Slice of History - 40th Anniversary of Voyager 2’s Uranus Encounter
January 24th marks the 40th anniversary of Voyager 2’s encounter with Uranus! This painting by Donald Davis (1981) depicts this groundbreaking event that revealed previously unknown information about Uranus, its rings, moons, and atmosphere. The spacecraft discovered eleven new moons and two new rings, as well as studied its cold atmosphere through time-lapse videos that tracked wind speeds and cloud movement.

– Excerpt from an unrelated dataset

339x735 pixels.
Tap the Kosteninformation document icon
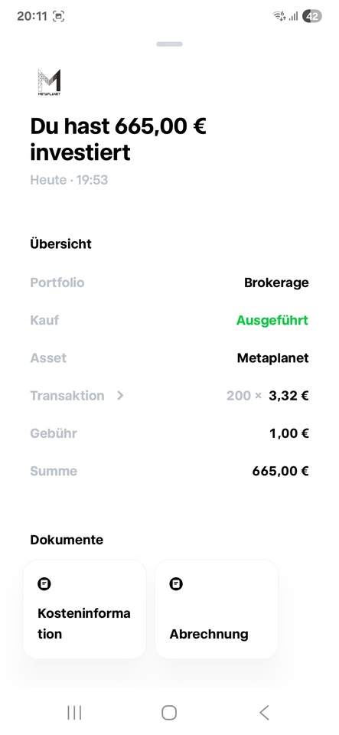[44, 584]
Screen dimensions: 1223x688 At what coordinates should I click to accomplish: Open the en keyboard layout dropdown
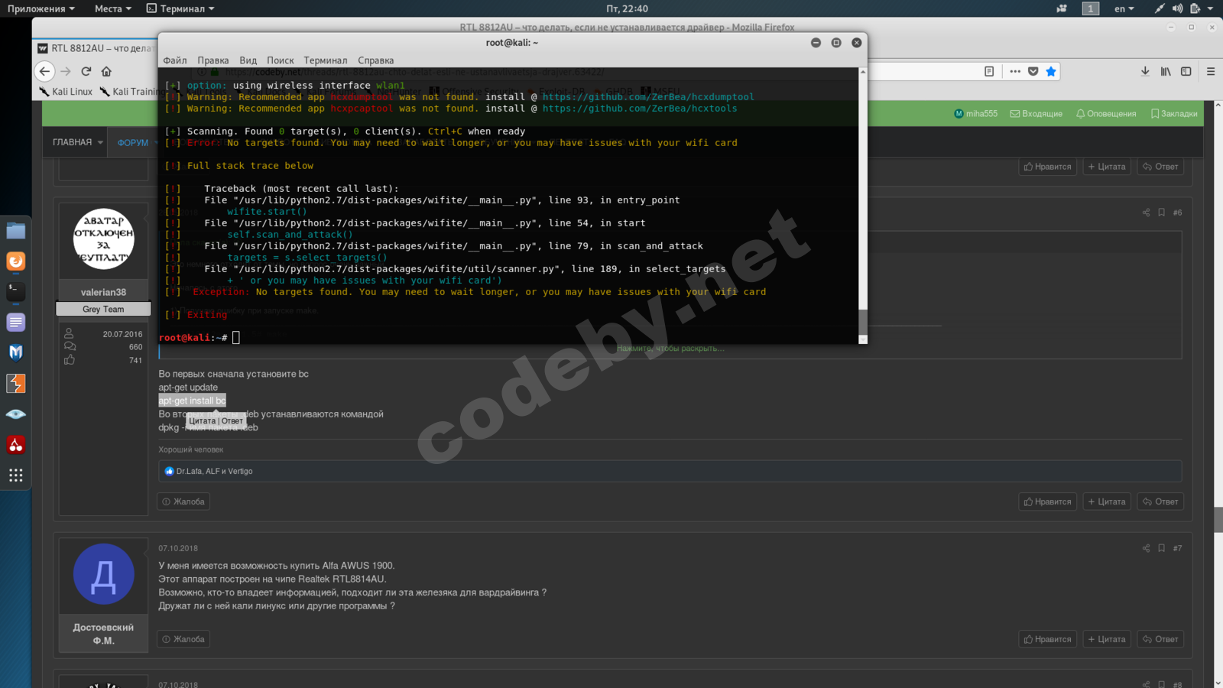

Voyager 2 took advantage of a rare planetary alignment that occurs only once every 175 years to complete additional encounters in the outer solar system. About 11 hours before its closest approach to Uranus, the spacecraft entered the planet’s magnetosphere. Voyager 2 also imaged the planet’s large satellites, accomplishing the spacecraft’s closest encounter made with any celestial body to that point, just 18,000 miles from Miranda.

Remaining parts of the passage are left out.